As more fully described in the annual report, the company changed its presentation currency from NOK to USD effective 15 October 2014. Accordingly, the interim financial information for Q3 2014 presented herein that was historically presented in NOK has been restated as if the USD had always been the presentation currency.

There has been made a minor change in the presentation of the line items in the Income statement since Q4 2014. The company will no longer present payroll expenses separately, as these costs are fully allocated to other items, such as production cost for producing licenses and development cost for fields under development. The cost previously presented as payroll is mainly classified as other operating expenses in the Income statement and comparative figures have been adjusted accordingly. Additionally, area fee which prior to 2015 was included in other operating expenses is now reclassified to exploration expenses and comparative figures have been adjusted accordingly.

Note 2 Petroleum revenues

Q3 01.01.-30.09.
Breakdown of revenues (USD 1 000) 2015 2014 2015 2014
Recognized income oil 252 353 14 907 847 056 59 212
Recognized income gas 27 456 2 510 90 971 5 349
Tariff income 728 993 2 342 2 690
Total petroleum revenues 280 537 18 410 940 369 67 251
Breakdown of produced volumes (barrels of oil equivalent)
Oil 5 135 774 153 383 14 888 483 556 523
Gas 642 419 61 405 2 045 493 164 310
Total produced volumes 5 778 193 214 788 16 933 976 720 833

Note 3 Exploration expenses

Breakdown of exploration expenses Q3 01.01.-30.09.
(USD 1 000) 2015
2014
2015 2014
Seismic, well data, field studies, other exploration costs 6 589 5 516 18 772 16 315
Recharged rig costs -229 407 -11 091
Exploration expenses from licence participation incl. seismic 1 980 10 653 10 827 23 158
Expensed capitalized wells previous years 1 590 1 292 5 098
Expensed capitalized wells this year -686 46 840 7 898 60 230
Payroll and other operating expenses classified as exploration 8 720 4 213 12 719 11 527
Exploration-related research and development costs -114 1 159 274 2 664
Area fee 1 577 2 035 5 348 4 943
Total exploration expenses 18 066 71 778 57 537 112 844

As mentioned in Note 1, area fee included in other operating expenses prior to 2015, are reclassified to exploration expenses.

Note 4 Impairments

Impairment testing

Impairment tests of individual cash-generating units are performed when impairment triggers are identified. As of 30 September 2015 there has been a decrease in the forward prices compared to 30 June 2015, which is considered as an impairment trigger. The calculation shows that no impairment is needed for tangible assets, while technical goodwill is impaired as outlined below.

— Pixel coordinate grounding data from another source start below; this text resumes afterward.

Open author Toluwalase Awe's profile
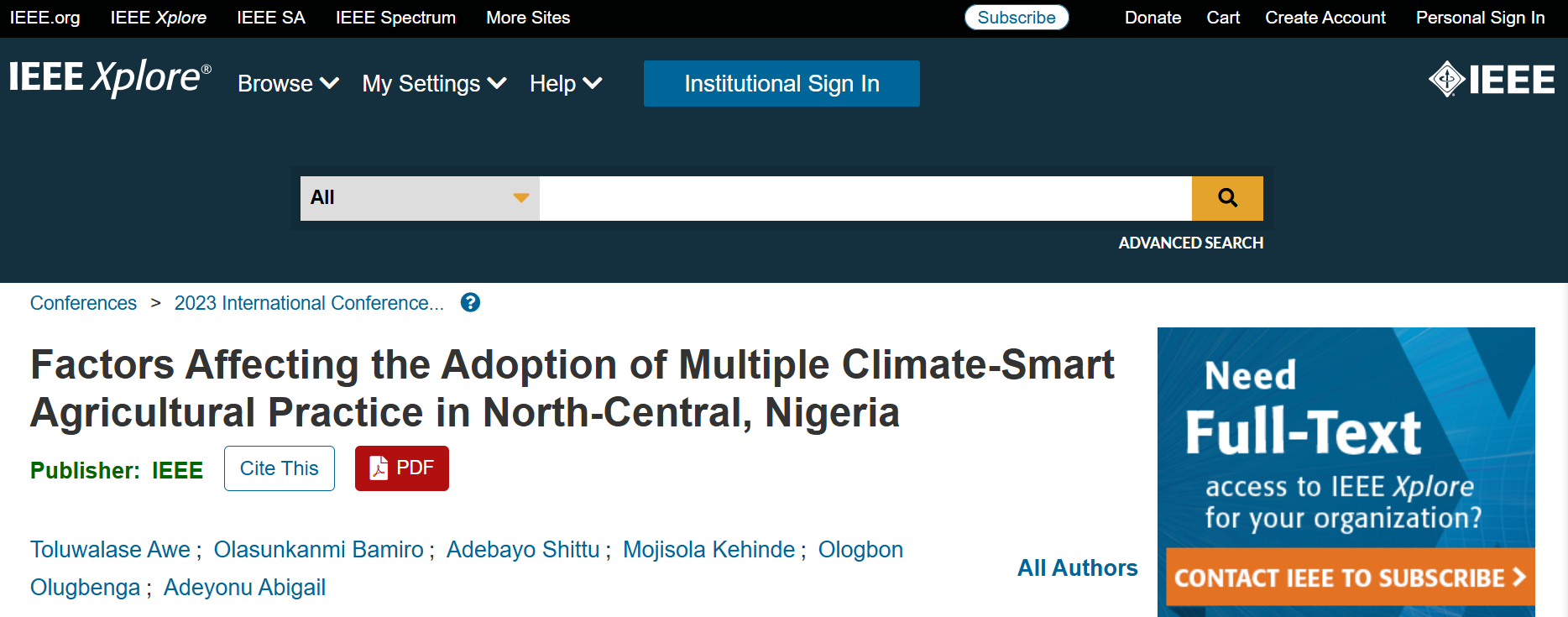This screenshot has width=1568, height=617. 110,550
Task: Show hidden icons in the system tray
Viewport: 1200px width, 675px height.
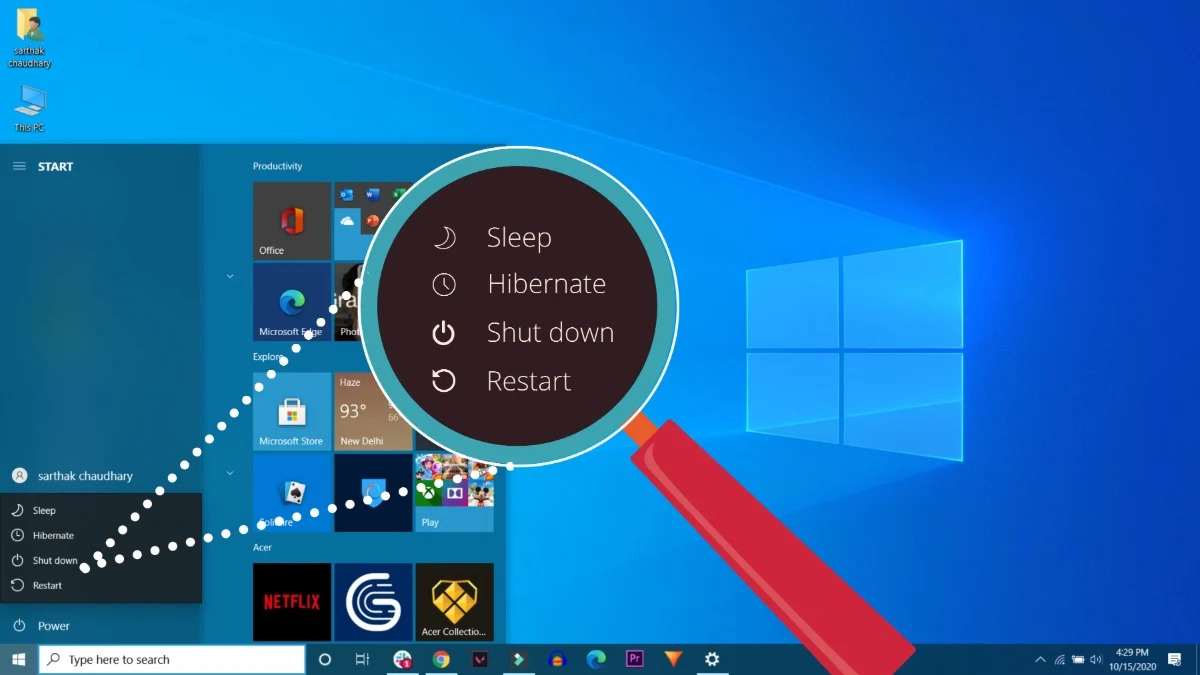Action: pos(1040,660)
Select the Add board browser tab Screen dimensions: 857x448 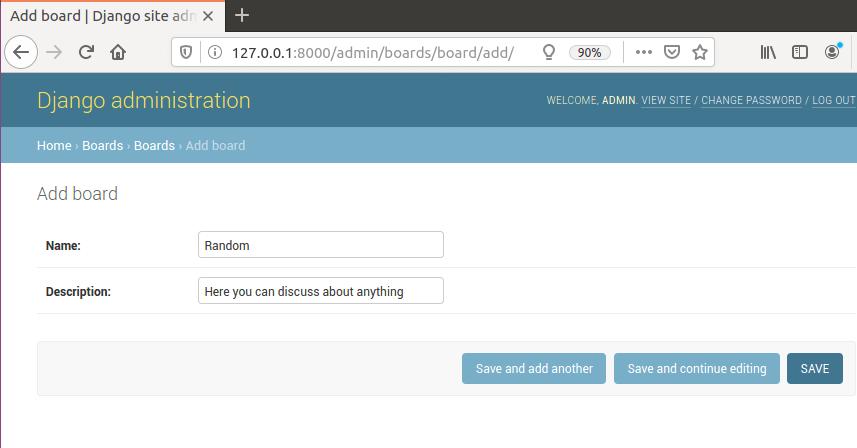click(110, 15)
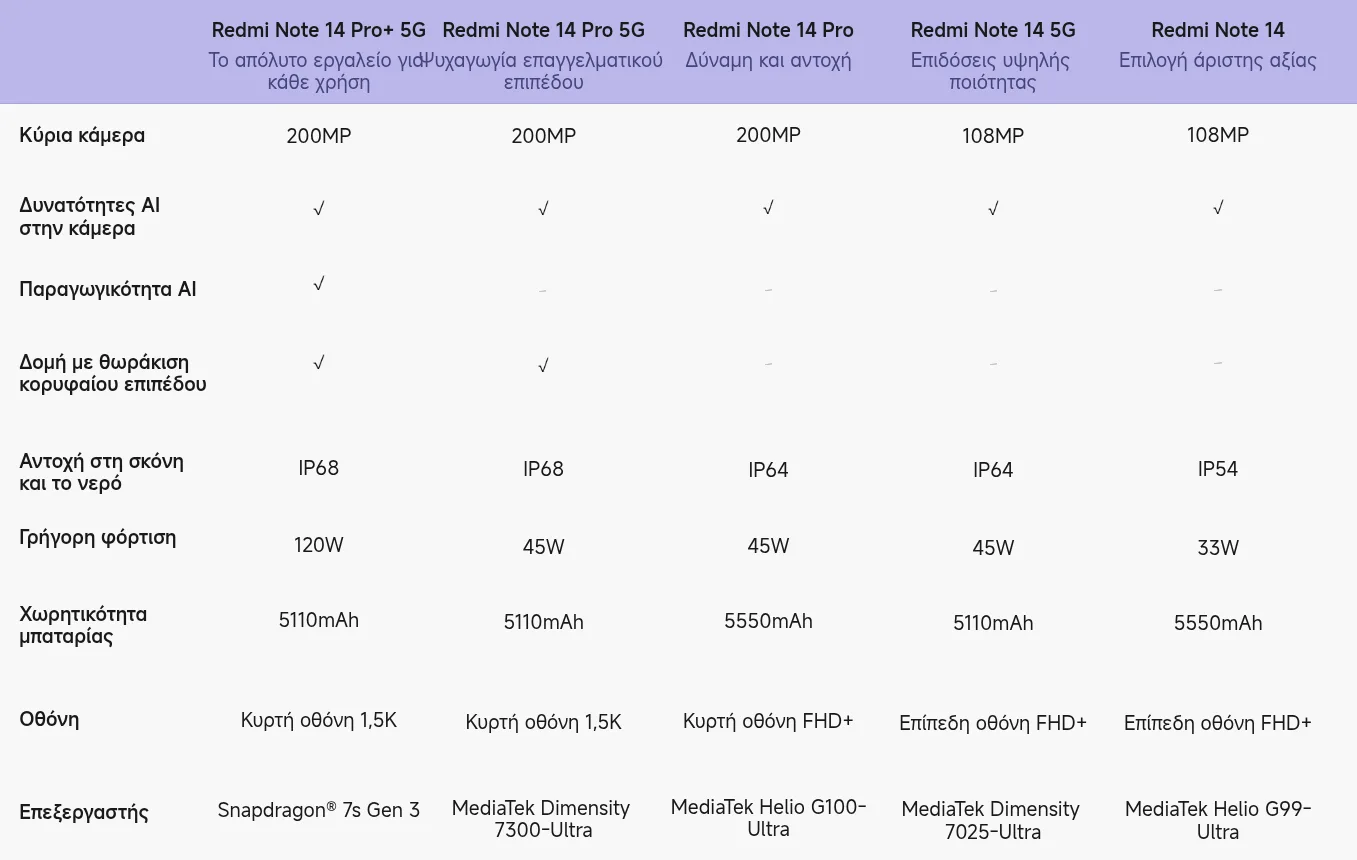The width and height of the screenshot is (1357, 860).
Task: Select the 120W fast charging value
Action: click(x=319, y=545)
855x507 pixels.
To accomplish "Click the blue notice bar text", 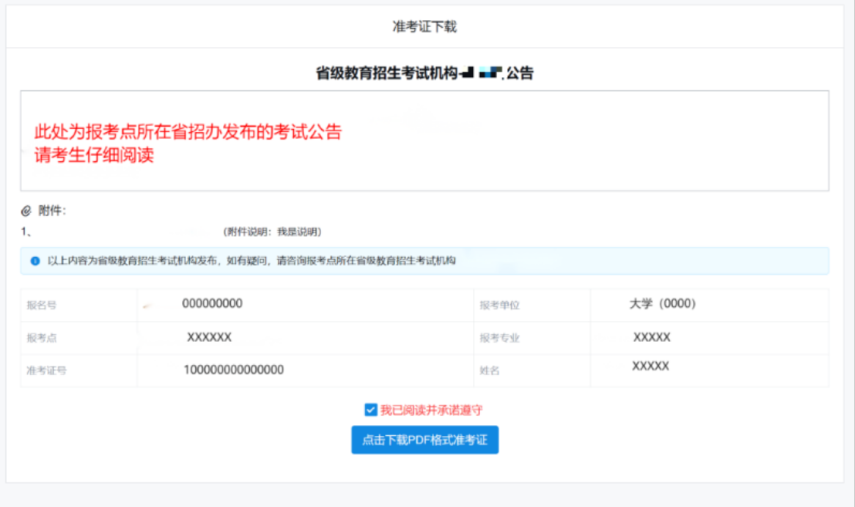I will click(x=251, y=261).
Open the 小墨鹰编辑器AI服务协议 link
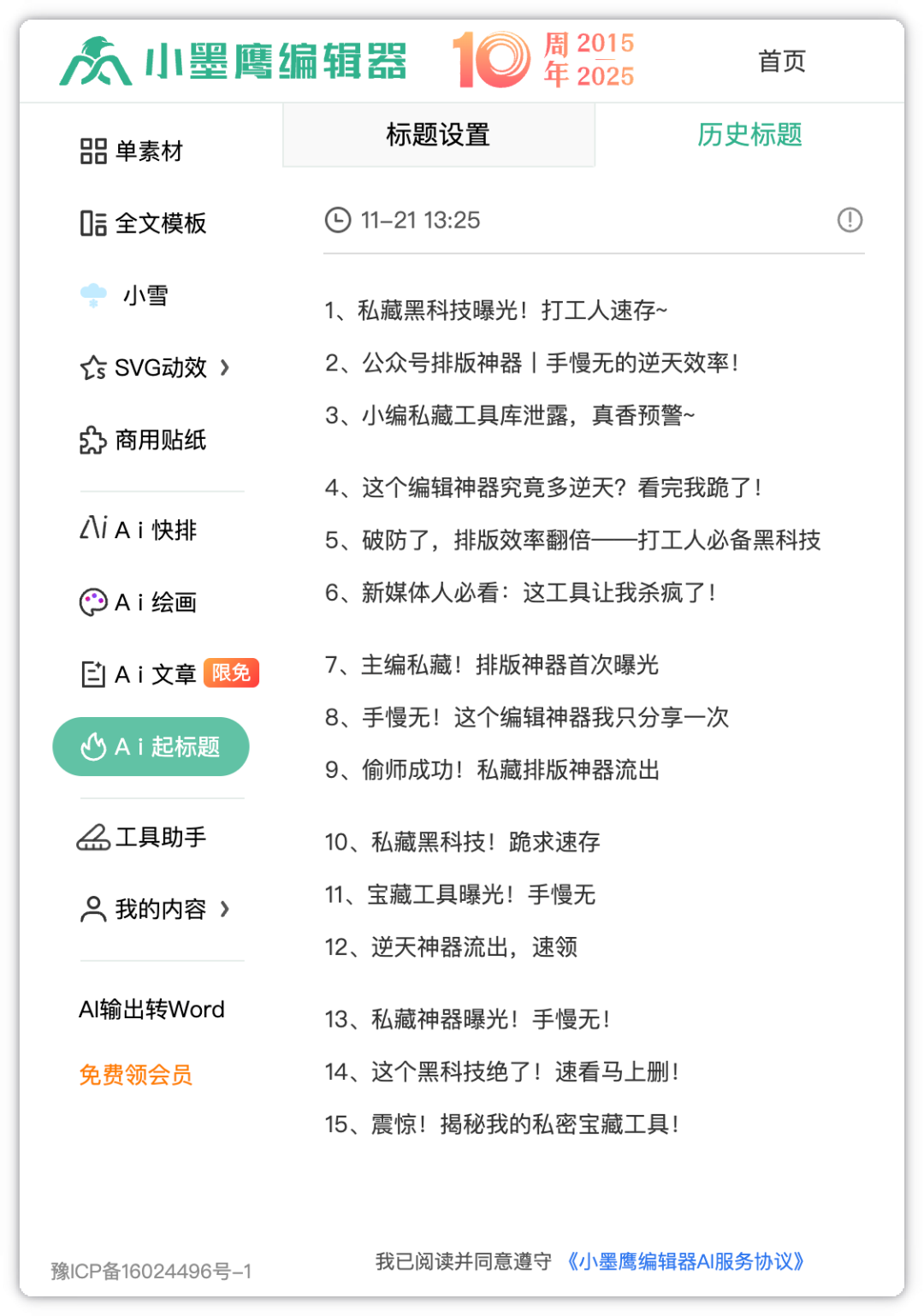 click(685, 1261)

Impairment is recognized when the book value of an asset or a cash-generating unit, including associated goodwill, exceeds the recoverable amount. The recoverable amount is the higher of the asset's fair value less cost to sell and value in use. All impairment testing in Q3 2015 has been based on value in use. In the assessment of the value in use, the expected future cash flow is discounted to the net present value by applying a discount rate after tax that reflects the current market valuation of the time value of money, and the specific risk related to the asset. The discount rate is derived from the weighted average cost of capital (WACC) for a market participant. Cash flows are projected for the estimated lifetime of the fields, which may exceed periods greater than five years.

For producing licences and licences in the development phase, recoverable amount is estimated based on discounted future after tax cash flows. Below is an overview of the key assumptions applied for impairment testing purposes as of 30 September 2015.

Oil and gas prices

Future price level is a key assumption and has significant impact on the net present value. Forecasted oil and gas prices are based on the management's estimates and available market data. Information about market prices in the near future can be derived from the futures contract market. The information about future prices is less reliable on a long-term basis, as there are fewer observable market transactions going forward. In the impairment test, the oil price is therefore based on the forward curve for the period Q4 2015 to the end of 2019. From 2020, the oil price is based on the company's long-term price assumptions.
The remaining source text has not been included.